■ O que fazer
Reproduza, do texto sobre a Tradição Thursatru, o trecho que começa nas palavras "Meu interesse e" e termina depois de "Thursatru (Þursatrú Siðr).", sem mudar nada.

■ Texto fornecido
Meu interesse e fascínio pelo Sinistro Caminho e Poderes da Mão Esquerda me levaram desde cedo à prática da magia negra, que, por minha fome lupina, escalou para uma práxis mais profunda e invocação dos Poderes do Caos. E com o tempo as Chamas de Múspellzheimr fortaleceram e iluminaram meu espírito, e a Escuridão de Niflheimr transformou e libertou parcialmente meu espírito. Pelo meu entendimento, as Chamas Negras do Caos despertaram minha consciência espiritual, que por sua vez também me transformou em um homem religioso. E como adotei a religião nórdica antiga, minhas tradições religiosas são muito importantes para mim e moldam minha vida diária em muitos aspectos. Eu sou um devoto e um adorador dos Poderes Thursianos, eu chamo isso de Tradição Thursatru (Þursatrú Siðr).
Meus estudos são minha abordagem para entender os caminhos de nossos antepassados, e os aspectos mitológicos da(s) religião(ões) antiga(s) contém as chaves para os mistérios thursianos ainda não resolvidos. E para satisfazer minha faminta chama espiritual, abraço tudo, desde livros a evocações para desvendar a compreensão do Caos. Todos os meus escritos são coleções de meus estudos, descobertas, entendimentos e grimórios de minha abordagem prática.

■ Linhas de dados
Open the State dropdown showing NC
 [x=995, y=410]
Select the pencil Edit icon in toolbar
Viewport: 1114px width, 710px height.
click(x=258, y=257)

■ Solução
Meu interesse e fascínio pelo Sinistro Caminho e Poderes da Mão Esquerda me levaram desde cedo à prática da magia negra, que, por minha fome lupina, escalou para uma práxis mais profunda e invocação dos Poderes do Caos. E com o tempo as Chamas de Múspellzheimr fortaleceram e iluminaram meu espírito, e a Escuridão de Niflheimr transformou e libertou parcialmente meu espírito. Pelo meu entendimento, as Chamas Negras do Caos despertaram minha consciência espiritual, que por sua vez também me transformou em um homem religioso. E como adotei a religião nórdica antiga, minhas tradições religiosas são muito importantes para mim e moldam minha vida diária em muitos aspectos. Eu sou um devoto e um adorador dos Poderes Thursianos, eu chamo isso de Tradição Thursatru (Þursatrú Siðr).